If a line includes "will", copy it out of the entries.

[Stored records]
※
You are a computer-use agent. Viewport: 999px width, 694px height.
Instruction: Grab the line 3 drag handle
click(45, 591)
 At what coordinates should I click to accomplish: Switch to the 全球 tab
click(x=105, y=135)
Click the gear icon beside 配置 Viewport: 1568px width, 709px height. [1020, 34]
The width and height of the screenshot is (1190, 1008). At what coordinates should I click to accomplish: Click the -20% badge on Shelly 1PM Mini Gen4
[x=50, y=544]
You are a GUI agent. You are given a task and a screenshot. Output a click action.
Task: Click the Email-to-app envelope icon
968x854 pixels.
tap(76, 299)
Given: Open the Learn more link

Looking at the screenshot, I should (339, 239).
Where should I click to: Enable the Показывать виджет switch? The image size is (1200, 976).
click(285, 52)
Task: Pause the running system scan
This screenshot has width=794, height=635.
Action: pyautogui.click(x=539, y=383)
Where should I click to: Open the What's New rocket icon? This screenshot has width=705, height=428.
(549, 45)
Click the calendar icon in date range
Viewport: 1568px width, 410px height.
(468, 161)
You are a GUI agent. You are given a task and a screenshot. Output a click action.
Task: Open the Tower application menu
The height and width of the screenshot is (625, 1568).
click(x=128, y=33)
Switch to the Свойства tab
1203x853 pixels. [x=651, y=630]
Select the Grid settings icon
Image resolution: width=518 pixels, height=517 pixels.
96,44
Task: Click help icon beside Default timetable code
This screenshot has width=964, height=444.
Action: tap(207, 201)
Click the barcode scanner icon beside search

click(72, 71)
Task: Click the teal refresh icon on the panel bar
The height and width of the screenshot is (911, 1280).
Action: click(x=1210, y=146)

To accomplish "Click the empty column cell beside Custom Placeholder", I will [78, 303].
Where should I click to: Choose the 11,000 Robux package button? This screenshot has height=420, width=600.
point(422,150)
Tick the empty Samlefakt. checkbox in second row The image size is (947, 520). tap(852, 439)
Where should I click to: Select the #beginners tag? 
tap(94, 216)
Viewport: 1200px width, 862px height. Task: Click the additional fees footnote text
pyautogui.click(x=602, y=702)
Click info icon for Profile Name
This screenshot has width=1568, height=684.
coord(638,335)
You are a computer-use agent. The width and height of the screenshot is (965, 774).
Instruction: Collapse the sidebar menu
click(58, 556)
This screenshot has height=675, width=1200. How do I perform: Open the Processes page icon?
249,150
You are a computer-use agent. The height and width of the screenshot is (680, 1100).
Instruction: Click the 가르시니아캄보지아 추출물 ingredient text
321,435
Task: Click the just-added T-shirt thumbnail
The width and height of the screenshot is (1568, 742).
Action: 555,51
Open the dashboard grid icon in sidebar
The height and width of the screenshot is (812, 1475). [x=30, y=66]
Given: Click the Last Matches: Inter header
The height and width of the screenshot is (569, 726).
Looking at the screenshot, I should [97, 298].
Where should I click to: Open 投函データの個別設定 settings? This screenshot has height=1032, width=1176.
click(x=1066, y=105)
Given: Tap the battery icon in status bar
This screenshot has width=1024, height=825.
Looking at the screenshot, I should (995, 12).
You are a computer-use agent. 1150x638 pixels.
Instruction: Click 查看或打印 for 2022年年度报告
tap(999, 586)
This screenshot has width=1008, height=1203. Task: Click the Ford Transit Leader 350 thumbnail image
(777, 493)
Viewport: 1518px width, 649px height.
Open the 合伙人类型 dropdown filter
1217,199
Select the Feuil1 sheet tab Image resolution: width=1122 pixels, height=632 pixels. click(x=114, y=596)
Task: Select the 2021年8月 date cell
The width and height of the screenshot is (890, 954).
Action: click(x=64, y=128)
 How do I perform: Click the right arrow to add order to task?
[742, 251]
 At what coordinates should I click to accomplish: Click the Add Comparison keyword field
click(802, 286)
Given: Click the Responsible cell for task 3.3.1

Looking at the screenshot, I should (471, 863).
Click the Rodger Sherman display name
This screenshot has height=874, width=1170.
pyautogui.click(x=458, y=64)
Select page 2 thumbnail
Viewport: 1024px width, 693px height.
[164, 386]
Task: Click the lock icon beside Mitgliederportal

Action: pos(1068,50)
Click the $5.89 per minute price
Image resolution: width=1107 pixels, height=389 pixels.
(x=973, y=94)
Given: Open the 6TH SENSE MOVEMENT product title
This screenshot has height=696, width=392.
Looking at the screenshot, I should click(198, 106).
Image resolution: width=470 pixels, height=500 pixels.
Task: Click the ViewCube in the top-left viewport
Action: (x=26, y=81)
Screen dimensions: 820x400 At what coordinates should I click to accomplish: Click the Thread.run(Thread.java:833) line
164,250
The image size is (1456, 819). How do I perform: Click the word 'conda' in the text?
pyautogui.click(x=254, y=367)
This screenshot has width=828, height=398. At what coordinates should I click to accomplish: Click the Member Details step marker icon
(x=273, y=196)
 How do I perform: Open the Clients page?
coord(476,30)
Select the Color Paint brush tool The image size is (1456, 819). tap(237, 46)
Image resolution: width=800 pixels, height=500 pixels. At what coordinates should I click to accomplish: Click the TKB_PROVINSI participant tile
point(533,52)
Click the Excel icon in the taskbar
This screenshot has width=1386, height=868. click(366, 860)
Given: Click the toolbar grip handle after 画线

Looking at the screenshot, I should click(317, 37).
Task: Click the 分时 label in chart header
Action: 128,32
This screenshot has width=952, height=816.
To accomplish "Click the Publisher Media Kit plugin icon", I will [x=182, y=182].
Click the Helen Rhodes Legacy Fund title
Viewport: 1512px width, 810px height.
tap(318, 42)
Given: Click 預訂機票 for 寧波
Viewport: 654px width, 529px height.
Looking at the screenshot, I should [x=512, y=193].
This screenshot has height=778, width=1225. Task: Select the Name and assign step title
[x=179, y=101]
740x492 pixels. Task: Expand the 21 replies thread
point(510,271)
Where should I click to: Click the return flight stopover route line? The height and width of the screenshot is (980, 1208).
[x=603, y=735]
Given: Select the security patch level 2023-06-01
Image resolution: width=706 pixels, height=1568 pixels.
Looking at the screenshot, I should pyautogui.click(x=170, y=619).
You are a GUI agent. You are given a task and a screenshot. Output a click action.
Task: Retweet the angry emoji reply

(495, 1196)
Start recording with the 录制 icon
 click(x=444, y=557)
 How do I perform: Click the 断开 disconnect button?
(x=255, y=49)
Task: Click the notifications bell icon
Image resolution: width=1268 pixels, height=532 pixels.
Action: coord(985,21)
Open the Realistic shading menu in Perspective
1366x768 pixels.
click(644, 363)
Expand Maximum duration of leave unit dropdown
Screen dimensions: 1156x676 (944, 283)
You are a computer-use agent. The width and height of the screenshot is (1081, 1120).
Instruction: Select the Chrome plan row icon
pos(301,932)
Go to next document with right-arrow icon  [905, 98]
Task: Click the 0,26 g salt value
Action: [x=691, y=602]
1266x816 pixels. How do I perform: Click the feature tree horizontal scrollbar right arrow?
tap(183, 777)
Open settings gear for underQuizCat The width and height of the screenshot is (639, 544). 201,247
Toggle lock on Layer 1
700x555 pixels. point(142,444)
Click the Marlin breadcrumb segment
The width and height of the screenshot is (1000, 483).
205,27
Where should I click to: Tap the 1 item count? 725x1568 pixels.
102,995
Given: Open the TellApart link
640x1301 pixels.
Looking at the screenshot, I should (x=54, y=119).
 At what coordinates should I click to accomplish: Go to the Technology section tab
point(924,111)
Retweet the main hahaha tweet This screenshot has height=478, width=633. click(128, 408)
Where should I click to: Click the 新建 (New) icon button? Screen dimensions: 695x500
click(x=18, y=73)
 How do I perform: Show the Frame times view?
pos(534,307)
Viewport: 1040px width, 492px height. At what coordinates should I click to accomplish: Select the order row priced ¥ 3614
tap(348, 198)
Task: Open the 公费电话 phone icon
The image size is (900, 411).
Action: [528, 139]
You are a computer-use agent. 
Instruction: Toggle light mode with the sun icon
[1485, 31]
※
◆ Written reply
To accomplish "Click the empty column cell beside Custom Placeholder", I will [78, 303].
To accomplish "Click the Publisher Media Kit plugin icon", I will [x=182, y=182].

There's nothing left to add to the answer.